▶ HOW TO COMPLETE THIS TASK: Retype, without changes or pictures, only the lines that begin at the one containing "You are a GUI" and end at the last line of the records that follow.

Stored data:
※

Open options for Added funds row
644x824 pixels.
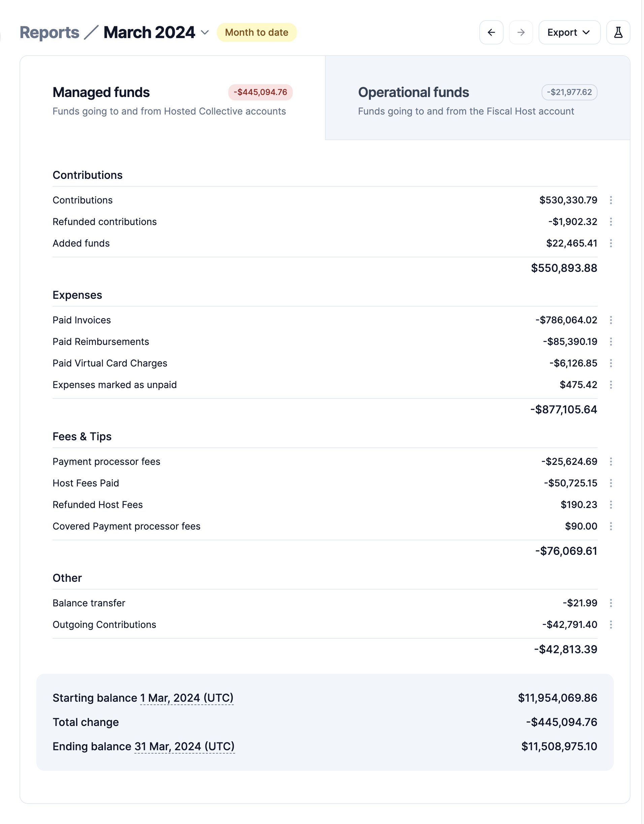610,243
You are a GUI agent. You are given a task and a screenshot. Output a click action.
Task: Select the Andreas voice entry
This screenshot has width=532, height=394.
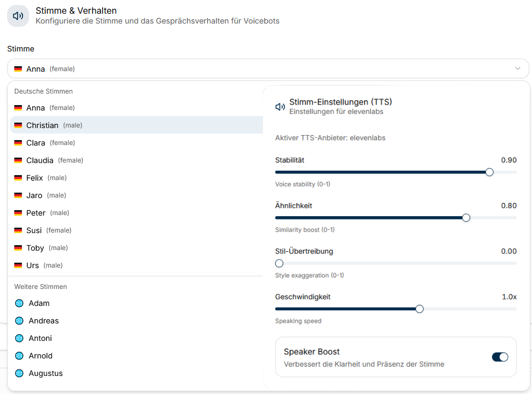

※

▶ ANSWER TO THIS TASK:
You are a GUI agent. You are given a task and a screenshot. Output a click action.
Task: Select the Andreas voice entry
This screenshot has width=532, height=394.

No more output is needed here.